This post is the eighteenth in a series about the alphabet quiet book I'm making with the girls for preschool this year. To read the introduction, click here, and to read the rest of the posts (updated on a weekly basis) click the "Quiet Book" label on the right.
Finally, a quieter page! P is for piggy bank only has one activity, but it is brilliant in its simplicity.
Inspiration and Page Design
My piggy bank page is directly inspired by the piggy bank quiet book page by Celina on the Shaffer Sisters blog. I love the concept! Juice concentrate lids make perfect "coins" for little hands. And after you push them through the slot on the top of the pig, you turn the page over and...
They've all dropped neatly into a zippered pencil case! My pencil case was almost exactly the same size as my quiet book page, so it was a bit tricky to get everything lined up and to fit the grommets in.
The grommets are closer to the zipper than they should be, so the girls have trouble unzipping the pouch all the way on their own. Fortunately, the "coins" can slip out just fine when only partially unzipped.
Although I loved the plain design of the piggy bank, this page was going to be next to O is for Ocean, so it needed more of a pictorial setting than a basic bank on a solid background. I decided to set the pig on a dresser top, next to a purple table lamp, and against green flowered wallpaper.

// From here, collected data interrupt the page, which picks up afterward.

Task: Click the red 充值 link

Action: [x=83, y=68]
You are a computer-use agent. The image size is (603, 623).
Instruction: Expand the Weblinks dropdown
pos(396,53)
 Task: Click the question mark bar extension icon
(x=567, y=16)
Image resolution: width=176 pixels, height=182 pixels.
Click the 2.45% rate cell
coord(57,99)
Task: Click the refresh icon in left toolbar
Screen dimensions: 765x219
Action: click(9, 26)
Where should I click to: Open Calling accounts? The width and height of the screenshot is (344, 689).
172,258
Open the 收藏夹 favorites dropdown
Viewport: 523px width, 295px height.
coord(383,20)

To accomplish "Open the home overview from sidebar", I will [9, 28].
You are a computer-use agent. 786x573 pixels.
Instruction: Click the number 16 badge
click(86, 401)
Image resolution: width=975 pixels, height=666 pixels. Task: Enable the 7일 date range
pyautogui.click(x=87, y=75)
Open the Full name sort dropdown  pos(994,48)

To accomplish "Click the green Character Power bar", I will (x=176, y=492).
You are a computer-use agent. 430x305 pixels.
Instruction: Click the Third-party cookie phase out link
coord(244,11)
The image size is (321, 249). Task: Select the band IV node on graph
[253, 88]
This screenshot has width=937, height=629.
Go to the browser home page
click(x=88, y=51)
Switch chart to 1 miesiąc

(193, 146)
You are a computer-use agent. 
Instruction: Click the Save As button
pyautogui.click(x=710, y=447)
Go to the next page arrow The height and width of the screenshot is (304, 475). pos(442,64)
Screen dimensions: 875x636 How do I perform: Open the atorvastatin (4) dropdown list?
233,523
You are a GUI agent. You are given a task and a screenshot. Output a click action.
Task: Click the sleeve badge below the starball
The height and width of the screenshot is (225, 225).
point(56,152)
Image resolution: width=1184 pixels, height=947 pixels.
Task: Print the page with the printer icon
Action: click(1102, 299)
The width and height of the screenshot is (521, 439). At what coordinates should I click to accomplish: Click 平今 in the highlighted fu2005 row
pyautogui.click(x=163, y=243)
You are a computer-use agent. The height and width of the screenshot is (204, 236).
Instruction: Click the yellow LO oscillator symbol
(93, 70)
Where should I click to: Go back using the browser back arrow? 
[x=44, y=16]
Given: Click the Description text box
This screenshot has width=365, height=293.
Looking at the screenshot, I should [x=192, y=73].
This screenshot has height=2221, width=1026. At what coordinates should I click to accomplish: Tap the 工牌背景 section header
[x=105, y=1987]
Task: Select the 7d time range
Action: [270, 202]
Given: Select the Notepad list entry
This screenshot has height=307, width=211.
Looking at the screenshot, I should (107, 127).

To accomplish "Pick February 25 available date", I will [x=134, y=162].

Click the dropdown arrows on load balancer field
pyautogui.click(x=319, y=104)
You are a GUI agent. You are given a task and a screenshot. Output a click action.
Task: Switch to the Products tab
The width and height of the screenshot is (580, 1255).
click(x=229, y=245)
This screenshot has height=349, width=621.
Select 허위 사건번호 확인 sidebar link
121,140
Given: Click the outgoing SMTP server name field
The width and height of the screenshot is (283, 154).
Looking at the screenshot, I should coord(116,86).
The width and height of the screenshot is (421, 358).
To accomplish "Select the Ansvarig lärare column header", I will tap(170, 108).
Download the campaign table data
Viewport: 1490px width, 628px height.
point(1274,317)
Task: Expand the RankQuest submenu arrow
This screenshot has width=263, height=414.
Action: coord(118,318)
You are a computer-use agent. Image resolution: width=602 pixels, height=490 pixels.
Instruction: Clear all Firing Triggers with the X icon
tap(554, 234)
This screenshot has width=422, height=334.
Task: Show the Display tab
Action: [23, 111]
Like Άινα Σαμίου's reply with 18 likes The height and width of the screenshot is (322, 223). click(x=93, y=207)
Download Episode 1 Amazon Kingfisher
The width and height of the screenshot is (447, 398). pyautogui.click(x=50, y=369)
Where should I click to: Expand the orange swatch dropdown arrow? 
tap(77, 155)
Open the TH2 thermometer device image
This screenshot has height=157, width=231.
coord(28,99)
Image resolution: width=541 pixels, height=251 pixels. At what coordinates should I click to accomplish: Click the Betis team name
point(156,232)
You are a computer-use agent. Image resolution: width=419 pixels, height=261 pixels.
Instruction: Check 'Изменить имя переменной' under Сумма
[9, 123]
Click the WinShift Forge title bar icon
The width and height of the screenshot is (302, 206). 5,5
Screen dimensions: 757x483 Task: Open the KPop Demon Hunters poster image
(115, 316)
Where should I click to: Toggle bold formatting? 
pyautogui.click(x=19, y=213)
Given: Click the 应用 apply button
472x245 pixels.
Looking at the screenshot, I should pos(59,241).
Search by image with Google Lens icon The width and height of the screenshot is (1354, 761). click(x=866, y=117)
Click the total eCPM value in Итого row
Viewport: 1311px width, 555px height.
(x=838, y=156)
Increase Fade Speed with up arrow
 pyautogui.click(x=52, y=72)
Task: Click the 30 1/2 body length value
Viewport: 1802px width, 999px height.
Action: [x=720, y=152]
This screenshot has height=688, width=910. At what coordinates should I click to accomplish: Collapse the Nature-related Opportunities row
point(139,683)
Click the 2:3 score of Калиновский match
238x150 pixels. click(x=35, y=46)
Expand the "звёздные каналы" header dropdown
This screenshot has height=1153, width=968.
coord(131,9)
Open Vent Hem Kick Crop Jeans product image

The lampshade is made from a leftover scrap of the fabric we made my wedding dress from. I love details like that - it's like memory patchwork quilts where you can point to a square and remember happy times wearing that piece of clothing. To make the lampshade frame, I sewed a round black shoelace in like upholstery welting.
Preschool goals for using the Piggy Bank page
I'm hoping to use the piggy bank page as a jumping-off point for learning about the different kinds of real coins, and about saving, tithing, and spending. But for now, they're just having fun putting the coins into the bank and taking them out, which is just fine by me. I love how, although it's one of the simpler pages in terms of moving parts and number of activities, it's one of the first pages they turn to when playing with the quiet book. That saying about less being more is true, and especially in this quiet book it's necessary to balance to the complicated pages.
My 2 year old grands love the piggy bank page. One will put the coin in 15 or more times, asking each time, "where'd the money go? " before Turing the page and finding it. My first book, I seemed to have a lid of some sort that was 2 inches. It might have been an old chocolate tin cover. Boo hoo, now they are plastic lids. So I thought limeade is 6 ounces, perfect...but the stores don't sell them any more! The 12 ounce cover just seems too big! Sigh.
ReplyDeleteI used the lids from 12-oz orange juice concentrate. They're about 2.5 inches in diameter, which is pretty big but seems to work well for little hands. Plus, you don't have to worry about any choking hazard!
ReplyDeleteThe one I used is just over 2 in. Still safe but just that little bit smaller. I think my piggy is just a little smaller than yours. Then I tried to find a matching pencil case because the first had a nice big zipper. Argh...!so I finally found one with a window, and I replaced the zipper with one I had taken from a jacket. I cut my piggy out of the solid side of the pencil case. Trying to post a photo of the original. Much simpler than your lovely piggy!
ReplyDeleteI figured it out!! Crescent roll packaging!! Or the cinnamon rolls with icing. The little icing container and the ends of the packaging are perfect coins for my piggy bank. I walked all through the grocery store looking for my "coins" and found them. There are several different sizes, some the same as juice but most a bit or a lot smaller.
ReplyDeleteYou do have to tease the cardboard out of the edges, but they are perfect.